Task to carry out =>
Each record that follows should be reproduced in full, character for character.

Recorded information =>
+-------+

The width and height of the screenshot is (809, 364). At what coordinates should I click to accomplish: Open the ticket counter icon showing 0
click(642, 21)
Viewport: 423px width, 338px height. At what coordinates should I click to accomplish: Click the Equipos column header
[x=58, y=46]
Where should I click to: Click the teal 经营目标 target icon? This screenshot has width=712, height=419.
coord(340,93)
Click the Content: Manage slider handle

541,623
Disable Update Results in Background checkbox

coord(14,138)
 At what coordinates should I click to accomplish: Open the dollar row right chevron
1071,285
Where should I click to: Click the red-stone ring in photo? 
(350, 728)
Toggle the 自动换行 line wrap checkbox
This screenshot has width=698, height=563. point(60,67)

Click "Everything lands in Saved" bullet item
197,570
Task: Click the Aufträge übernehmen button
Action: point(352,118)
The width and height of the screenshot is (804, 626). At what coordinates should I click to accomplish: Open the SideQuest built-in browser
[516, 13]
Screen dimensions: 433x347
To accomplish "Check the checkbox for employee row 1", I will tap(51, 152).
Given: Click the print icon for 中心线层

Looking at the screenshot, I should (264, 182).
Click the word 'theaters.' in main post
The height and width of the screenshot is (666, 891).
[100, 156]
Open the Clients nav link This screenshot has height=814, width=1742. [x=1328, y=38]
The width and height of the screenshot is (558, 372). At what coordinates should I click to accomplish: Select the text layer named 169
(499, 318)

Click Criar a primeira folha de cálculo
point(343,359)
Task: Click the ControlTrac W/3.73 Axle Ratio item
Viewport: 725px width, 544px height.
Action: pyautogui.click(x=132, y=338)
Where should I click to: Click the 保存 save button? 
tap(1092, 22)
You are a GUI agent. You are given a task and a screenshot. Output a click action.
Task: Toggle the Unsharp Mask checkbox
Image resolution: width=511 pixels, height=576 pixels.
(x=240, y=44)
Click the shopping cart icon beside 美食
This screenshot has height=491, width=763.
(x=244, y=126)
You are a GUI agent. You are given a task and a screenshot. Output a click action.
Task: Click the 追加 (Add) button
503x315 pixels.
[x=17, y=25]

+-------+

Worked solution =>
The width and height of the screenshot is (809, 364). At what coordinates should I click to accomplish: Open the ticket counter icon showing 0
click(642, 21)
Viewport: 423px width, 338px height. At what coordinates should I click to accomplish: Click the Equipos column header
[x=58, y=46]
Where should I click to: Click the teal 经营目标 target icon? This screenshot has width=712, height=419.
coord(340,93)
Click the Content: Manage slider handle

541,623
Disable Update Results in Background checkbox

coord(14,138)
 At what coordinates should I click to accomplish: Open the dollar row right chevron
1071,285
Where should I click to: Click the red-stone ring in photo? 
(350, 728)
Toggle the 自动换行 line wrap checkbox
This screenshot has width=698, height=563. point(60,67)

Click "Everything lands in Saved" bullet item
197,570
Task: Click the Aufträge übernehmen button
Action: point(352,118)
The width and height of the screenshot is (804, 626). At what coordinates should I click to accomplish: Open the SideQuest built-in browser
[516, 13]
Screen dimensions: 433x347
To accomplish "Check the checkbox for employee row 1", I will tap(51, 152).
Given: Click the print icon for 中心线层

Looking at the screenshot, I should (264, 182).
Click the word 'theaters.' in main post
The height and width of the screenshot is (666, 891).
[100, 156]
Open the Clients nav link This screenshot has height=814, width=1742. [x=1328, y=38]
The width and height of the screenshot is (558, 372). At what coordinates should I click to accomplish: Select the text layer named 169
(499, 318)

Click Criar a primeira folha de cálculo
point(343,359)
Task: Click the ControlTrac W/3.73 Axle Ratio item
Viewport: 725px width, 544px height.
Action: pyautogui.click(x=132, y=338)
Where should I click to: Click the 保存 save button? 
tap(1092, 22)
You are a GUI agent. You are given a task and a screenshot. Output a click action.
Task: Toggle the Unsharp Mask checkbox
Image resolution: width=511 pixels, height=576 pixels.
(x=240, y=44)
Click the shopping cart icon beside 美食
This screenshot has height=491, width=763.
(x=244, y=126)
You are a GUI agent. You are given a task and a screenshot. Output a click action.
Task: Click the 追加 (Add) button
503x315 pixels.
[x=17, y=25]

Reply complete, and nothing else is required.